Are you going to have another Resilience Index update this month?
My Resiliency Score ticked higher (less resilient)
2 red flags
Transunion went down 6 points, but Fico 8 scores otherwise stable.
@tacpoly wrote:My Resiliency Score ticked higher (less resilient)
2 red flags
- high revolving account balances - approx 25k of charges recently posted. All to be PIF. It will be interesting to see if there are anymore changes.
- high percent of revolving accounts
I'm surprised the 25K in balances only caused a single point loss. I wouldn't expect it to do much to a profile like yours anyway.
I lost 2pts (53 to 55) just going above $1000 to $1214. This month it will come back down to $775 and I'll most likely get that back. Maybe even more with 3/4 cards reporting a balance vs. 4/4 last time.
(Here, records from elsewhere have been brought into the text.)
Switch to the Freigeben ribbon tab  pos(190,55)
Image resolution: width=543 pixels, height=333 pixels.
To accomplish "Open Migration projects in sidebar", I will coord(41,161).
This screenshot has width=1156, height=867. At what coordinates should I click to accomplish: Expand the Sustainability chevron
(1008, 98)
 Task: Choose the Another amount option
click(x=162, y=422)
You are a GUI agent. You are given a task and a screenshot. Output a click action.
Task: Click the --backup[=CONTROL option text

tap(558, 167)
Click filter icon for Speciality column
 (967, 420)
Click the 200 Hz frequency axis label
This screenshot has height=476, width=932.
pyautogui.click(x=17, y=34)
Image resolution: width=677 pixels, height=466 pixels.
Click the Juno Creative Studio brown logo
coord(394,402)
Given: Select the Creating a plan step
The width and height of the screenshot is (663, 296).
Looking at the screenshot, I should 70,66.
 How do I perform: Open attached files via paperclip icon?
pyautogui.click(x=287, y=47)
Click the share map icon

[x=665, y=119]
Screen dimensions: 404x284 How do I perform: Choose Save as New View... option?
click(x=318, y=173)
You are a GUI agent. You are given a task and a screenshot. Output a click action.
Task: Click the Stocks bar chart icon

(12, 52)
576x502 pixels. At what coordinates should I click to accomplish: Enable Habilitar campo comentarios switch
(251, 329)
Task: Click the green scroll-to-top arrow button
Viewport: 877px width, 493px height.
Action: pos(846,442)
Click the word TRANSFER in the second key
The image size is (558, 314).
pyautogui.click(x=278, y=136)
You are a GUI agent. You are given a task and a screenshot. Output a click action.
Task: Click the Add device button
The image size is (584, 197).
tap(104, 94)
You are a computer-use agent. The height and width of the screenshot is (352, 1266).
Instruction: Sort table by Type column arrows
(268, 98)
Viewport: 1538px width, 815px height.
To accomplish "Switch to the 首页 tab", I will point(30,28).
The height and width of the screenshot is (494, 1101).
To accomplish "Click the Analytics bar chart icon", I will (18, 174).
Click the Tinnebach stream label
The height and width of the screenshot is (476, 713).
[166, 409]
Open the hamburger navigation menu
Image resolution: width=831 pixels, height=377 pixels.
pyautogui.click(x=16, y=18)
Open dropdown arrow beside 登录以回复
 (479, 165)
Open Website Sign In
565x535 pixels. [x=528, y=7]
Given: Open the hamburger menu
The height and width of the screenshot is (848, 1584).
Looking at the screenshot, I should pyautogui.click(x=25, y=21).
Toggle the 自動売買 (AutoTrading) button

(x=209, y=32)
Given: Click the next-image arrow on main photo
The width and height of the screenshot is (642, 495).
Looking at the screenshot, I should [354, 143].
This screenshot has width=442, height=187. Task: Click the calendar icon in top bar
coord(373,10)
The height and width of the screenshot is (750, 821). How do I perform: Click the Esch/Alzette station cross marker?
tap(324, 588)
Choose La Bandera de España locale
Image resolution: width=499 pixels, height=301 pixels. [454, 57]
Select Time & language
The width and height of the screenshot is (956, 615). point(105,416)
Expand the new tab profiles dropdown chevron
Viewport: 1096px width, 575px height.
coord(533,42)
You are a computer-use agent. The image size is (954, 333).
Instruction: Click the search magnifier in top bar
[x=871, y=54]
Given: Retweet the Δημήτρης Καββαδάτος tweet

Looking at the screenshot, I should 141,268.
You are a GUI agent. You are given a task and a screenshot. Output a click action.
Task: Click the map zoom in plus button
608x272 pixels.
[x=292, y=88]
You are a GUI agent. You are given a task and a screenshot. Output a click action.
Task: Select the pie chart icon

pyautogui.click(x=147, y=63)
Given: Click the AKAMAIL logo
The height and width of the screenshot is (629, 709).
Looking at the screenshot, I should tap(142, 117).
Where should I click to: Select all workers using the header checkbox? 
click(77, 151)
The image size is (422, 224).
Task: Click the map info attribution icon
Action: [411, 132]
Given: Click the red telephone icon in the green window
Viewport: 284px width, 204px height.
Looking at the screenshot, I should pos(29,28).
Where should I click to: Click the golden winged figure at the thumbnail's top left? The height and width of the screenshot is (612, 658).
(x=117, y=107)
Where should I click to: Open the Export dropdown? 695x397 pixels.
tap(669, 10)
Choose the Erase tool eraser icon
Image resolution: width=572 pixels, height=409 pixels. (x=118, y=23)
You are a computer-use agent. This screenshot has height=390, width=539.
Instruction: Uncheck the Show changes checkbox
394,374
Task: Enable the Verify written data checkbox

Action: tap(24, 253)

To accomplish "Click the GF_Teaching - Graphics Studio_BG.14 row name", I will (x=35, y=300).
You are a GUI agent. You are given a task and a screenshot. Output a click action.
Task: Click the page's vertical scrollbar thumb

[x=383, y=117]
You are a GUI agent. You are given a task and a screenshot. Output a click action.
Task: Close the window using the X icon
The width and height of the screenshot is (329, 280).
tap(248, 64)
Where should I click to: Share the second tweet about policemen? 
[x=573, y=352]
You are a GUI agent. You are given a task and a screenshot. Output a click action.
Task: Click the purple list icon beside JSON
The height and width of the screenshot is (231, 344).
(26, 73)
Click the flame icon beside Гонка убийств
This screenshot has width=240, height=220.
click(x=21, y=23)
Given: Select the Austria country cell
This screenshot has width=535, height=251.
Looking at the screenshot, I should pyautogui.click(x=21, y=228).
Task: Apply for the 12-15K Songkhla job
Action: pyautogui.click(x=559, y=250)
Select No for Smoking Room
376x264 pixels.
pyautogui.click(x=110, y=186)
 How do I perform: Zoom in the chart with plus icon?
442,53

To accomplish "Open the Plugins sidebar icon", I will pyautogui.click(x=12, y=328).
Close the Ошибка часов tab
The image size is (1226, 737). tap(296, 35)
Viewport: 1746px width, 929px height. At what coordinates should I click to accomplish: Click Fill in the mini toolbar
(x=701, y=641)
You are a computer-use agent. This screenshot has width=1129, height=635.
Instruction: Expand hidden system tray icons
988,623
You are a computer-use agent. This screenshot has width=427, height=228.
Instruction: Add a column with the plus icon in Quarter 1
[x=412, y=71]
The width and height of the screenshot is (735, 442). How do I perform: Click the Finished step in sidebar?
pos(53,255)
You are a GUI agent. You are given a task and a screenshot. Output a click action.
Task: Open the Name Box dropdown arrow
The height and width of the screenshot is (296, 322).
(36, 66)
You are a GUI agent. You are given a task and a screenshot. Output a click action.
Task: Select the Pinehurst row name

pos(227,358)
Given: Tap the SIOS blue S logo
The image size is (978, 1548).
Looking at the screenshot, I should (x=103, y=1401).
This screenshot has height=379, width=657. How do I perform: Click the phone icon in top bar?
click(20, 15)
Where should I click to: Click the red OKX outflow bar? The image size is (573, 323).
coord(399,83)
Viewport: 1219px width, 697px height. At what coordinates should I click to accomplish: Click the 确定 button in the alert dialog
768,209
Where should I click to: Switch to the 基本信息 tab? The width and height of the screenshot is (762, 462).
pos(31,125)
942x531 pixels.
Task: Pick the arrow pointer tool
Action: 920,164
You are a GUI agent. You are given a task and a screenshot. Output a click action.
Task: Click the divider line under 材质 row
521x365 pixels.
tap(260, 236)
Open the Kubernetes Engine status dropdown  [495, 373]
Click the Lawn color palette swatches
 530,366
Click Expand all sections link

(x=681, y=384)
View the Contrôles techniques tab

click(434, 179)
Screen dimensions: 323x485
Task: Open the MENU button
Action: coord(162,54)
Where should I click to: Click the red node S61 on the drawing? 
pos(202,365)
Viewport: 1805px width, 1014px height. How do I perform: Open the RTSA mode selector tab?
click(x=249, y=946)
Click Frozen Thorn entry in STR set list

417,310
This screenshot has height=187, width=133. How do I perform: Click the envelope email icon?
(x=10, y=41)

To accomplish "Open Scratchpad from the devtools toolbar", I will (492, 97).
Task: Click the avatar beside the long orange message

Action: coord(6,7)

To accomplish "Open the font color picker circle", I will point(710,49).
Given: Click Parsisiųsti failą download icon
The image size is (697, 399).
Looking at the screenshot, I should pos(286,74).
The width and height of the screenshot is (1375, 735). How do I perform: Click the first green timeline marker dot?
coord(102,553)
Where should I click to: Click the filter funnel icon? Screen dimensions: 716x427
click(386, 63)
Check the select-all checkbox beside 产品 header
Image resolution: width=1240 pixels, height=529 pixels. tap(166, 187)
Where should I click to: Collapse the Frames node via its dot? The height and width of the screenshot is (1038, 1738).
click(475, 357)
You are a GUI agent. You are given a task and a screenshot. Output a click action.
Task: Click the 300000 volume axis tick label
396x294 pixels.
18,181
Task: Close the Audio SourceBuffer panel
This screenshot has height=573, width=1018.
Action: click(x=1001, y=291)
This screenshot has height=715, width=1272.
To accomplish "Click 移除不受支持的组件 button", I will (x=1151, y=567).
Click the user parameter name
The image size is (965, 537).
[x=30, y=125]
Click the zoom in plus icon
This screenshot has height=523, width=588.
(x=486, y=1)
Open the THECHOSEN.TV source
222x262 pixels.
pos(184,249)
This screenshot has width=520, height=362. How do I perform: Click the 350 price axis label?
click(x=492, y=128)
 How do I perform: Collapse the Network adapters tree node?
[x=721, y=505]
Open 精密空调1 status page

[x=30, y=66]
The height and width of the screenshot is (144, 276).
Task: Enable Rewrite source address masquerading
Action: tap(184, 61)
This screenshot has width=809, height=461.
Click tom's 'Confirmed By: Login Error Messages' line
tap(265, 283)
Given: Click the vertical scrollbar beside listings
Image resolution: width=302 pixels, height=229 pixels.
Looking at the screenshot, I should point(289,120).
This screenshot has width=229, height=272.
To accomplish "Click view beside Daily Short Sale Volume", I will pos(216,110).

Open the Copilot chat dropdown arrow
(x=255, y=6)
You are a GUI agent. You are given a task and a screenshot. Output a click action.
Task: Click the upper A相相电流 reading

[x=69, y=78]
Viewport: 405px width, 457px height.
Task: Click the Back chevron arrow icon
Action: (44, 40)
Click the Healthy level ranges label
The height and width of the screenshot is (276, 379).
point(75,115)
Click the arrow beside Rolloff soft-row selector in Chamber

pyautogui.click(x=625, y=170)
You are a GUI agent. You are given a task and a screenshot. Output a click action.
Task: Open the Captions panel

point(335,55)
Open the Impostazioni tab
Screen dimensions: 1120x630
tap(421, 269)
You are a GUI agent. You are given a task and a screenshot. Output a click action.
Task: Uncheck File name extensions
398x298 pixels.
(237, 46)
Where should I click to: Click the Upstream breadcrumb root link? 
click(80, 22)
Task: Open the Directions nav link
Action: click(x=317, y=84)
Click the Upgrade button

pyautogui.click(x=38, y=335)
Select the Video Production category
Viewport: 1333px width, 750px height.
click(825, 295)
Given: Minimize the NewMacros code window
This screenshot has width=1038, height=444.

@Revelate wrote:Random contribution cause I was curious: for reference every single one of my EQ FICO scores are at the highest they've ever been which is a little surprising to me... 826 EQ FICO 8 / 799 EQ FICO 5, totally gold plated on this bureau even with complaints of crappy installment utilization and a CFA.
Score: 63 - I'm Sensitive! Thinking this should totally go on the dating profile instead of an 800 FICO.
- High installment loan amounts due
- $1818/mo mortgage
- $869/mo auto loan
- High Revolving Balances
- 1/18 accounts with balances
- $3366/$25000
Interesting that Experian has my updated credit card balance, and Equifax has my updated mortgage balance not that that either matter for stuff that I'm tracking right now though I realized with how delayed this new mortgage was I'm in striking distance just by throwing some cash at the auto loan of 66% installment loan utilization.
Speaking of which, I have a second mortgage landing in a few months, I may just see if I can beat Remedios' score .
This score sort of seems like snake oil anyway even if probably all the bureaus are selling it now: employment type, asset declaration, none of that is on a credit report and those seem like more valuable datapoints than anything on it in terms of what happens when things go pear shaped.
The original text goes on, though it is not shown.